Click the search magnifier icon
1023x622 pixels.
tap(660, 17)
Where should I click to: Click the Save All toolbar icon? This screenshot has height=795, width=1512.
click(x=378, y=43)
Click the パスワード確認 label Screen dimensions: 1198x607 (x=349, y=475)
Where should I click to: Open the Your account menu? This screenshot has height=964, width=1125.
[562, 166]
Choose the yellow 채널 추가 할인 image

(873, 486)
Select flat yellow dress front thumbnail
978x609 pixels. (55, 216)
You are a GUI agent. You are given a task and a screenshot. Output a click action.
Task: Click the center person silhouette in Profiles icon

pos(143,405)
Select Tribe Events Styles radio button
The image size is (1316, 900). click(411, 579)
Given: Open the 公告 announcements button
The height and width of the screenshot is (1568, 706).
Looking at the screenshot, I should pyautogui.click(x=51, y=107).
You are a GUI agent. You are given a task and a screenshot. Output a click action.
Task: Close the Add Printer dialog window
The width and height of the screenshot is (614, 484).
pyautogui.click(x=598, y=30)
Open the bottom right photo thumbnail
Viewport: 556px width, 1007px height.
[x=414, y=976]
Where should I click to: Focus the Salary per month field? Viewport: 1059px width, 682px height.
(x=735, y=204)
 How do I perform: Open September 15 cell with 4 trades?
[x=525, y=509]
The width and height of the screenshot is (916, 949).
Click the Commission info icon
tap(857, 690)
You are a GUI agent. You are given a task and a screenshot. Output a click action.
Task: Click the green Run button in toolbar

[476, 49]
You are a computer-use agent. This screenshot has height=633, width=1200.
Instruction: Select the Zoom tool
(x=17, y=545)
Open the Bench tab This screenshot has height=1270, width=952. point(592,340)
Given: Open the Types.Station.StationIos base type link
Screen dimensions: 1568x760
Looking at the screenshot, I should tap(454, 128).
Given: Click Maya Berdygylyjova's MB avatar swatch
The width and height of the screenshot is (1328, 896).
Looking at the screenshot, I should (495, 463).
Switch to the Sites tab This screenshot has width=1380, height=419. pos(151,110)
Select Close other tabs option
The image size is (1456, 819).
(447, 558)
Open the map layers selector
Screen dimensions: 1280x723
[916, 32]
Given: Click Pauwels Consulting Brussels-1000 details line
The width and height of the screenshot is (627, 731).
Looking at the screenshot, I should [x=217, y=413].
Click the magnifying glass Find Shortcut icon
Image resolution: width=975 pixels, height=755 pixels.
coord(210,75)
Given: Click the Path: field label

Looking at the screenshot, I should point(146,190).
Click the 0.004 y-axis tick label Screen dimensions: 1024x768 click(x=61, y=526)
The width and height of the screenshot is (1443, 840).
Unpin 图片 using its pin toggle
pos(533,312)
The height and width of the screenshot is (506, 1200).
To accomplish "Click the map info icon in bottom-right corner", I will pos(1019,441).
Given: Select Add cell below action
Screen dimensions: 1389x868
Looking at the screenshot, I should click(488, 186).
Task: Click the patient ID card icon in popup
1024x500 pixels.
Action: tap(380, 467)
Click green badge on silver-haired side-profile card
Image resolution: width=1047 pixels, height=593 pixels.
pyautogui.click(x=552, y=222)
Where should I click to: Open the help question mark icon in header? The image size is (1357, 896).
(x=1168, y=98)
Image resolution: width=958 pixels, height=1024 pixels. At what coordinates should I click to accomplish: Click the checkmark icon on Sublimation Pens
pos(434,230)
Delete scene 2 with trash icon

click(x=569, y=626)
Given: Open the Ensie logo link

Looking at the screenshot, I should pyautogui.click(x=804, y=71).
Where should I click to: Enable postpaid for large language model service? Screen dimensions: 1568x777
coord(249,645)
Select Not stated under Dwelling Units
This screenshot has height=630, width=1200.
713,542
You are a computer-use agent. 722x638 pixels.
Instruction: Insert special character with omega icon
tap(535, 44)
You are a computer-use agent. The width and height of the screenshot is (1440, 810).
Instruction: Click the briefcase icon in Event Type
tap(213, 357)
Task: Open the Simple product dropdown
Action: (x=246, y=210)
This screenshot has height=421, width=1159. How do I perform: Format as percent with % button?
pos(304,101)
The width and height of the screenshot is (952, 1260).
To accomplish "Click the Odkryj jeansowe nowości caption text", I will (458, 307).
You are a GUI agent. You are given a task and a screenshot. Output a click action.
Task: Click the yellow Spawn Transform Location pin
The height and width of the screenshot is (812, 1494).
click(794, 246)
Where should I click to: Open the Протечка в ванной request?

# THE PROBLEM:
Turn all the lines above into a JSON list of strings, one string per line, leaving out the blank lines.

# ANSWER TO THE PROBLEM:
[
  "Click the search magnifier icon",
  "1023x622 pixels.",
  "tap(660, 17)",
  "Where should I click to: Click the Save All toolbar icon? This screenshot has height=795, width=1512.",
  "click(x=378, y=43)",
  "Click the パスワード確認 label Screen dimensions: 1198x607 (x=349, y=475)",
  "Where should I click to: Open the Your account menu? This screenshot has height=964, width=1125.",
  "[562, 166]",
  "Choose the yellow 채널 추가 할인 image",
  "(873, 486)",
  "Select flat yellow dress front thumbnail",
  "978x609 pixels. (55, 216)",
  "You are a GUI agent. You are given a task and a screenshot. Output a click action.",
  "Task: Click the center person silhouette in Profiles icon",
  "pos(143,405)",
  "Select Tribe Events Styles radio button",
  "The image size is (1316, 900). click(411, 579)",
  "Given: Open the 公告 announcements button",
  "The height and width of the screenshot is (1568, 706).",
  "Looking at the screenshot, I should pyautogui.click(x=51, y=107).",
  "You are a GUI agent. You are given a task and a screenshot. Output a click action.",
  "Task: Close the Add Printer dialog window",
  "The width and height of the screenshot is (614, 484).",
  "pyautogui.click(x=598, y=30)",
  "Open the bottom right photo thumbnail",
  "Viewport: 556px width, 1007px height.",
  "[x=414, y=976]",
  "Where should I click to: Focus the Salary per month field? Viewport: 1059px width, 682px height.",
  "(x=735, y=204)",
  " How do I perform: Open September 15 cell with 4 trades?",
  "[x=525, y=509]",
  "The width and height of the screenshot is (916, 949).",
  "Click the Commission info icon",
  "tap(857, 690)",
  "You are a GUI agent. You are given a task and a screenshot. Output a click action.",
  "Task: Click the green Run button in toolbar",
  "[476, 49]",
  "You are a computer-use agent. This screenshot has height=633, width=1200.",
  "Instruction: Select the Zoom tool",
  "(x=17, y=545)",
  "Open the Bench tab This screenshot has height=1270, width=952. point(592,340)",
  "Given: Open the Types.Station.StationIos base type link",
  "Screen dimensions: 1568x760",
  "Looking at the screenshot, I should tap(454, 128).",
  "Given: Click Maya Berdygylyjova's MB avatar swatch",
  "The width and height of the screenshot is (1328, 896).",
  "Looking at the screenshot, I should (495, 463).",
  "Switch to the Sites tab This screenshot has width=1380, height=419. pos(151,110)",
  "Select Close other tabs option",
  "The image size is (1456, 819).",
  "(447, 558)",
  "Open the map layers selector",
  "Screen dimensions: 1280x723",
  "[916, 32]",
  "Given: Click Pauwels Consulting Brussels-1000 details line",
  "The width and height of the screenshot is (627, 731).",
  "Looking at the screenshot, I should [x=217, y=413].",
  "Click the magnifying glass Find Shortcut icon",
  "Image resolution: width=975 pixels, height=755 pixels.",
  "coord(210,75)",
  "Given: Click the Path: field label",
  "Looking at the screenshot, I should point(146,190).",
  "Click the 0.004 y-axis tick label Screen dimensions: 1024x768 click(x=61, y=526)",
  "The width and height of the screenshot is (1443, 840).",
  "Unpin 图片 using its pin toggle",
  "pos(533,312)",
  "The height and width of the screenshot is (506, 1200).",
  "To accomplish \"Click the map info icon in bottom-right corner\", I will pos(1019,441).",
  "Given: Select Add cell below action",
  "Screen dimensions: 1389x868",
  "Looking at the screenshot, I should click(488, 186).",
  "Task: Click the patient ID card icon in popup",
  "1024x500 pixels.",
  "Action: tap(380, 467)",
  "Click green badge on silver-haired side-profile card",
  "Image resolution: width=1047 pixels, height=593 pixels.",
  "pyautogui.click(x=552, y=222)",
  "Where should I click to: Open the help question mark icon in header? The image size is (1357, 896).",
  "(x=1168, y=98)",
  "Image resolution: width=958 pixels, height=1024 pixels. At what coordinates should I click to accomplish: Click the checkmark icon on Sublimation Pens",
  "pos(434,230)",
  "Delete scene 2 with trash icon",
  "click(x=569, y=626)",
  "Given: Open the Ensie logo link",
  "Looking at the screenshot, I should pyautogui.click(x=804, y=71).",
  "Where should I click to: Enable postpaid for large language model service? Screen dimensions: 1568x777",
  "coord(249,645)",
  "Select Not stated under Dwelling Units",
  "This screenshot has height=630, width=1200.",
  "713,542",
  "You are a computer-use agent. 722x638 pixels.",
  "Instruction: Insert special character with omega icon",
  "tap(535, 44)",
  "You are a computer-use agent. The width and height of the screenshot is (1440, 810).",
  "Instruction: Click the briefcase icon in Event Type",
  "tap(213, 357)",
  "Task: Open the Simple product dropdown",
  "Action: (x=246, y=210)",
  "This screenshot has height=421, width=1159. How do I perform: Format as percent with % button?",
  "pos(304,101)",
  "The width and height of the screenshot is (952, 1260).",
  "To accomplish \"Click the Odkryj jeansowe nowości caption text\", I will (458, 307).",
  "You are a GUI agent. You are given a task and a screenshot. Output a click action.",
  "Task: Click the yellow Spawn Transform Location pin",
  "The height and width of the screenshot is (812, 1494).",
  "click(794, 246)",
  "Where should I click to: Open the Протечка в ванной request?"
]